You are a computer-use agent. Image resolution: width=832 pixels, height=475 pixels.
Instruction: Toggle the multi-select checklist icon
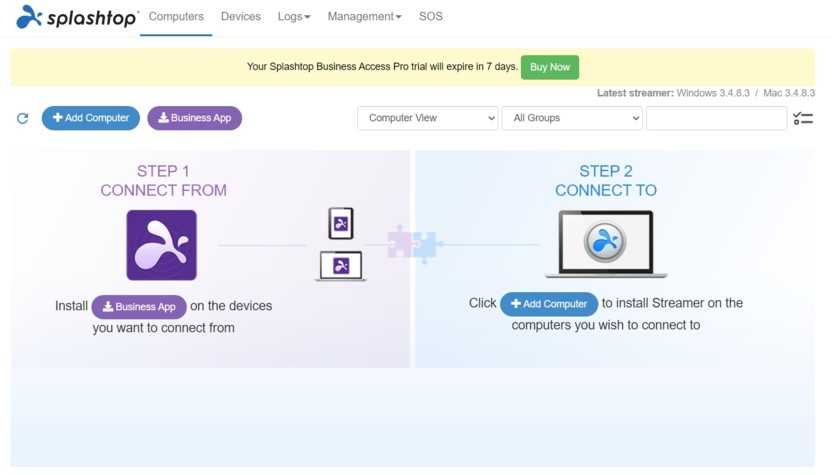(803, 119)
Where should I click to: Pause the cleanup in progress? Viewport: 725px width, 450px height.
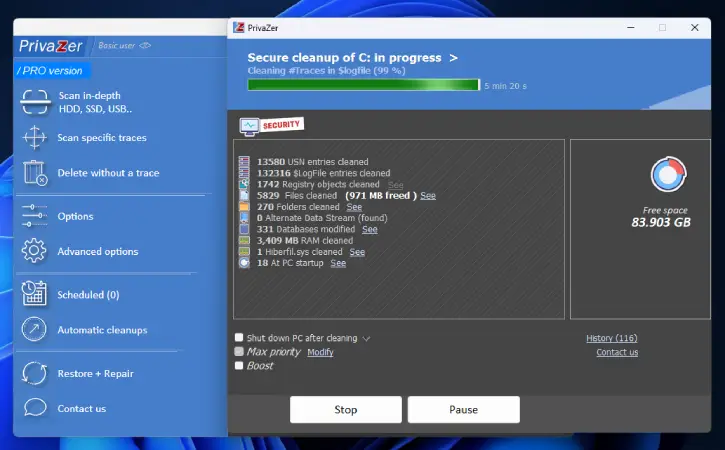(x=464, y=409)
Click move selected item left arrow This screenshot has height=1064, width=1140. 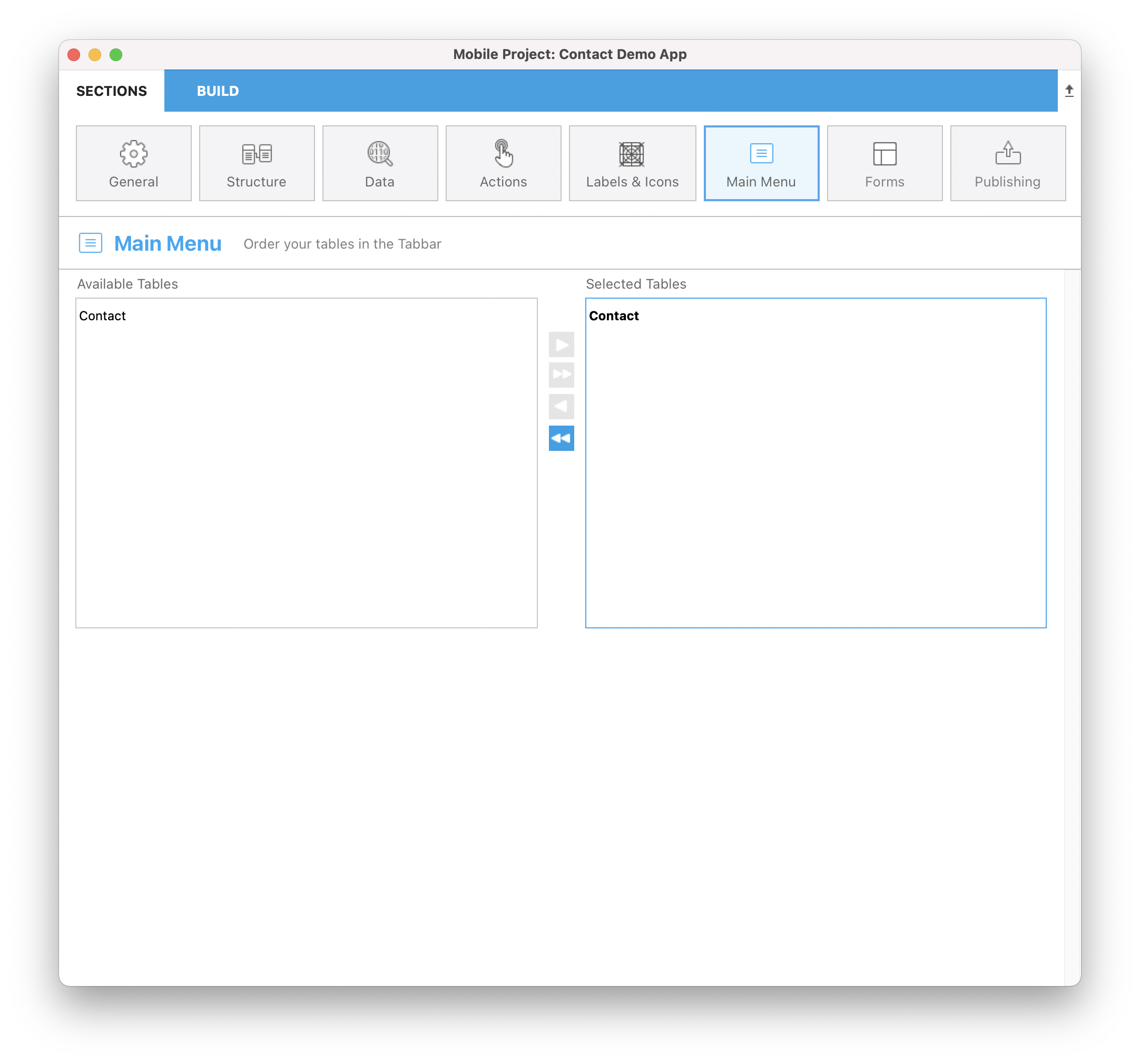561,406
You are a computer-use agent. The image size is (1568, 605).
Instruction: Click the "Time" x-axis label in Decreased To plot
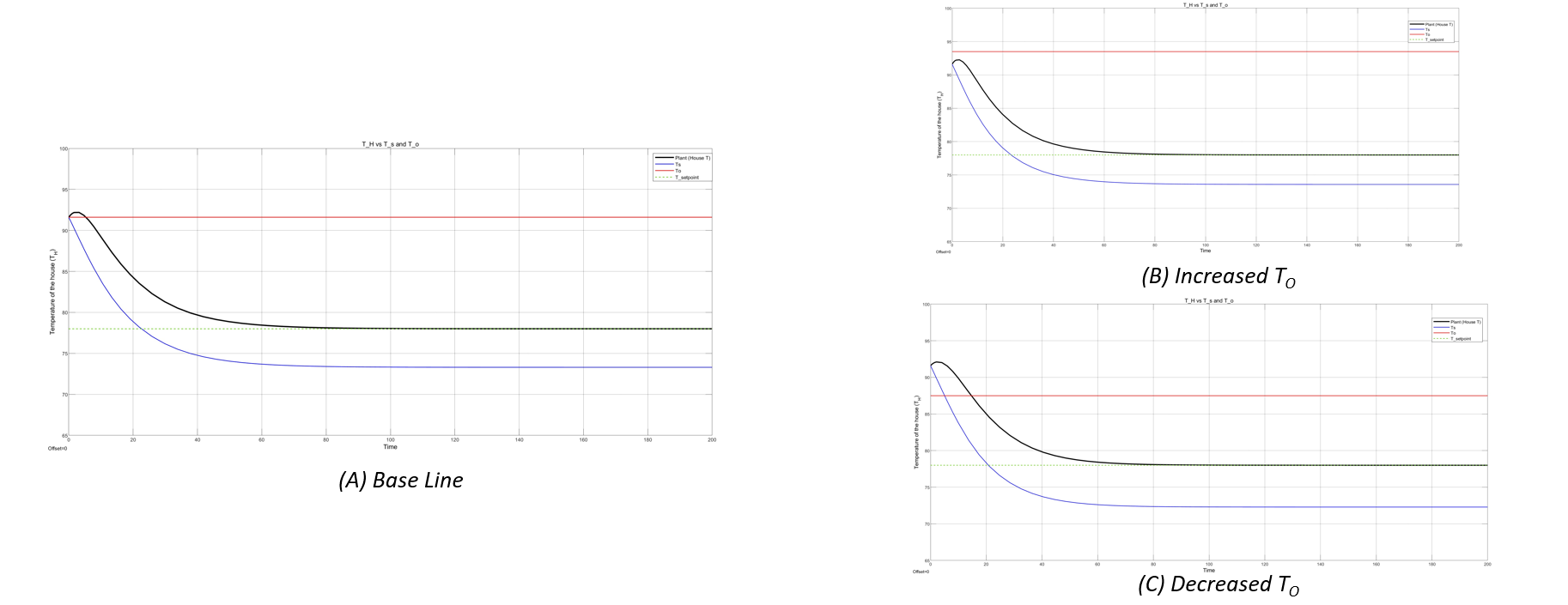(x=1208, y=570)
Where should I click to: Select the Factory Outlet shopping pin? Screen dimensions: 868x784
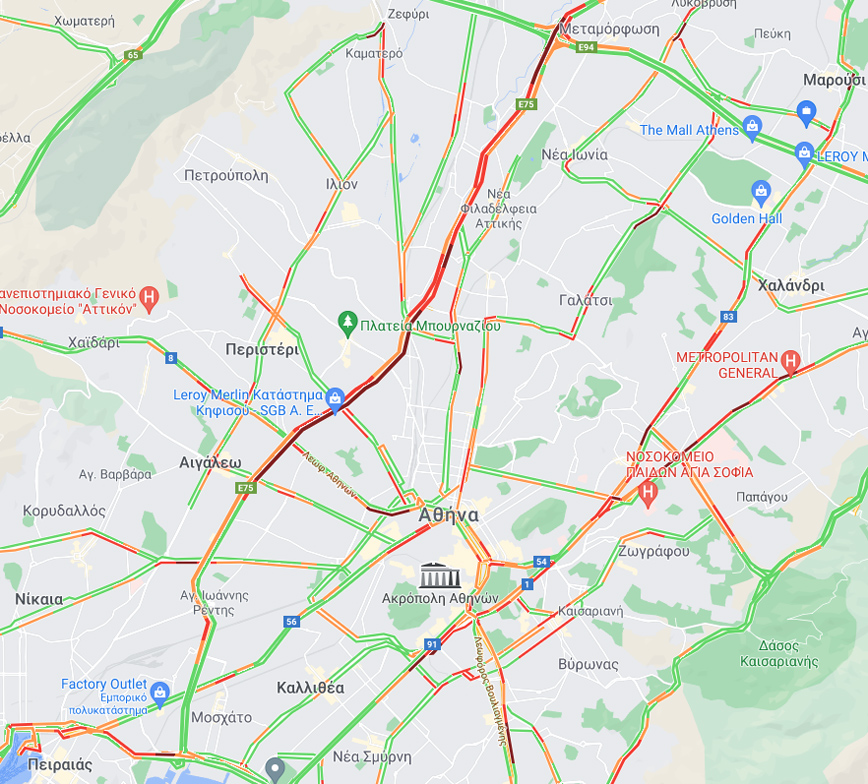tap(159, 695)
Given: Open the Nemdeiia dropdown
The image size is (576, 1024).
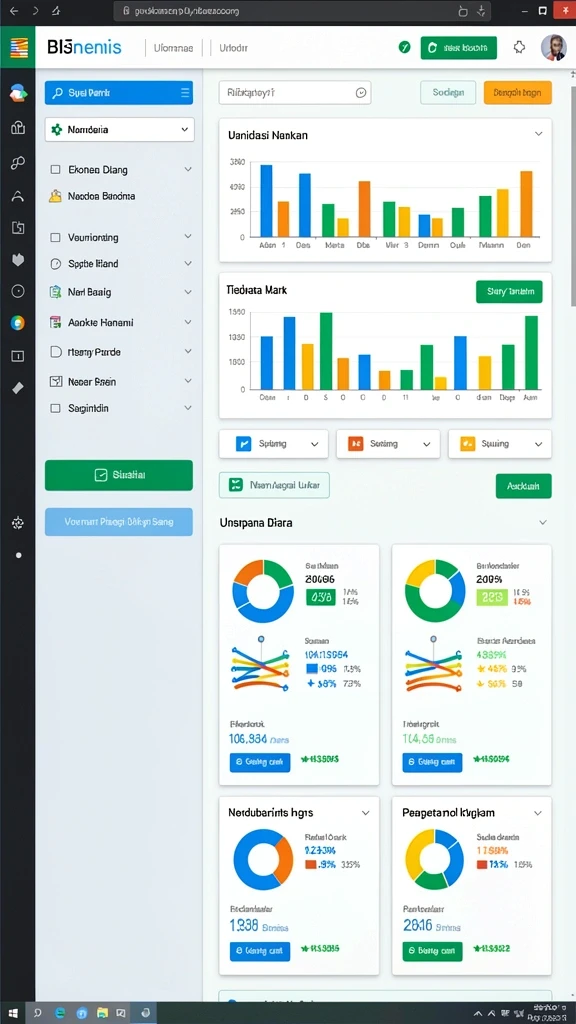Looking at the screenshot, I should pyautogui.click(x=120, y=129).
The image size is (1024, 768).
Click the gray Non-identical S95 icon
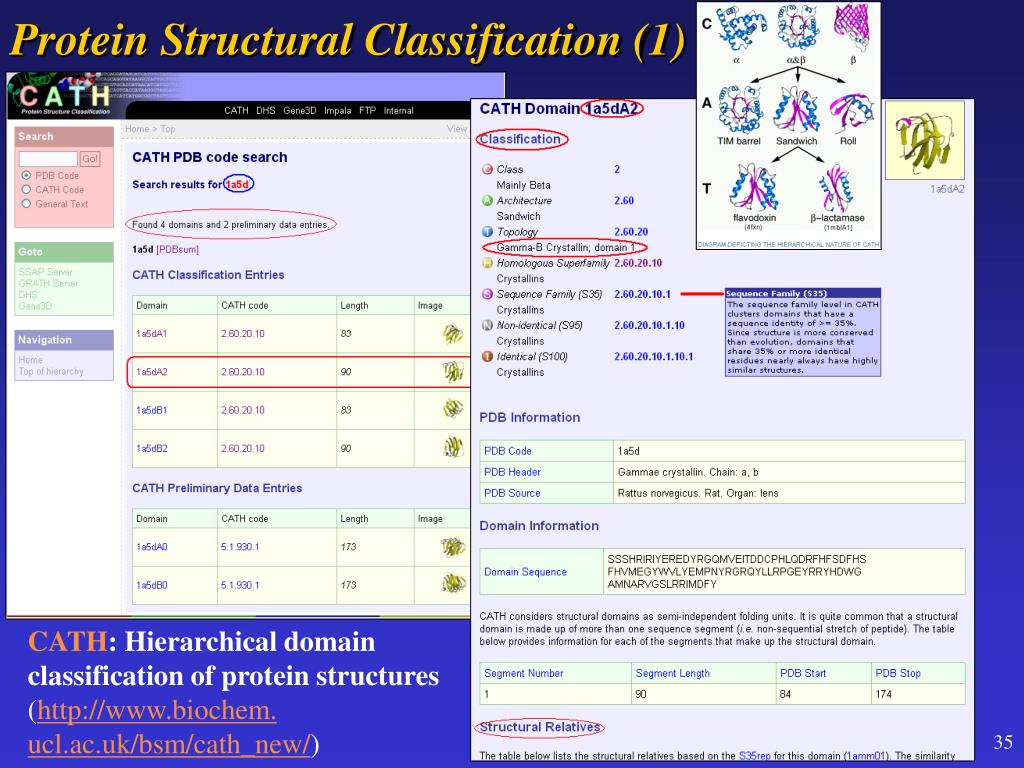[x=487, y=325]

## [Problem description]
Only the lines from the one with "The image size is (576, 1024)." to the last line of the listing, inclusive, are to be set down, exactly as they stand and without pictures.

## [Written response]
The image size is (576, 1024).
Looking at the screenshot, I should pyautogui.click(x=120, y=129).
The image size is (1024, 768).
Click the gray Non-identical S95 icon
[x=487, y=325]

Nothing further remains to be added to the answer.